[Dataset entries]
+--

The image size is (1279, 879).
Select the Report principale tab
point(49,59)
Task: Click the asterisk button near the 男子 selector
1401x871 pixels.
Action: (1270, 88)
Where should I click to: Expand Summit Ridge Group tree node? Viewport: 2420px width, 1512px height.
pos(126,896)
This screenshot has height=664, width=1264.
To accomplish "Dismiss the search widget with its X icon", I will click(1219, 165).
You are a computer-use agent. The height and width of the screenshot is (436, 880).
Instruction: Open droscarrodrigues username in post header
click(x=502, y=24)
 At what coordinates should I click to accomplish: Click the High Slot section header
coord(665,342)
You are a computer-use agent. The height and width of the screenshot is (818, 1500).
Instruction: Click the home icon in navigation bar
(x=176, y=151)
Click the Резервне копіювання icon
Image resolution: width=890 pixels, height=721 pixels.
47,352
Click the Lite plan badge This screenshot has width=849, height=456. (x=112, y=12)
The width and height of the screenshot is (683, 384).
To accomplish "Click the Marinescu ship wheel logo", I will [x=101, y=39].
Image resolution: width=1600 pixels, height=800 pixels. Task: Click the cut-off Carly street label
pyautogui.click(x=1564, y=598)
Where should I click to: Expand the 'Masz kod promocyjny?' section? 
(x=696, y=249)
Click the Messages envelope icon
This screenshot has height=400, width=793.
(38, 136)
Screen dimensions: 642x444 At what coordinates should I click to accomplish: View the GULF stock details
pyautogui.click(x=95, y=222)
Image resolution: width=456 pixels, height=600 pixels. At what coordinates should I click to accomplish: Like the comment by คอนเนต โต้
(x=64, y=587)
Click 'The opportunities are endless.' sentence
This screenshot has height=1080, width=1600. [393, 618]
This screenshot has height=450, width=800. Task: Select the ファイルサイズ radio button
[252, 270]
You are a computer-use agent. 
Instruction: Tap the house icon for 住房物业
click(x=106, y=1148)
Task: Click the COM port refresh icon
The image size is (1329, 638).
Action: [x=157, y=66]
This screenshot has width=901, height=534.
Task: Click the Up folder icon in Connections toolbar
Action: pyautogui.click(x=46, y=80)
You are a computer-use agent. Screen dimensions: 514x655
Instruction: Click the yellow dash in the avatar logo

+--

Problem —
Copy from the line with "Image resolution: width=456" to the final line of the records, inclusive, and add nothing else.

Result of the task —
Image resolution: width=456 pixels, height=600 pixels. At what coordinates should I click to accomplish: Like the comment by คอนเนต โต้
(x=64, y=587)
Click 'The opportunities are endless.' sentence
This screenshot has height=1080, width=1600. [393, 618]
This screenshot has height=450, width=800. Task: Select the ファイルサイズ radio button
[252, 270]
You are a computer-use agent. 
Instruction: Tap the house icon for 住房物业
click(x=106, y=1148)
Task: Click the COM port refresh icon
The image size is (1329, 638).
Action: [x=157, y=66]
This screenshot has width=901, height=534.
Task: Click the Up folder icon in Connections toolbar
Action: pyautogui.click(x=46, y=80)
You are a computer-use agent. Screen dimensions: 514x655
Instruction: Click the yellow dash in the avatar logo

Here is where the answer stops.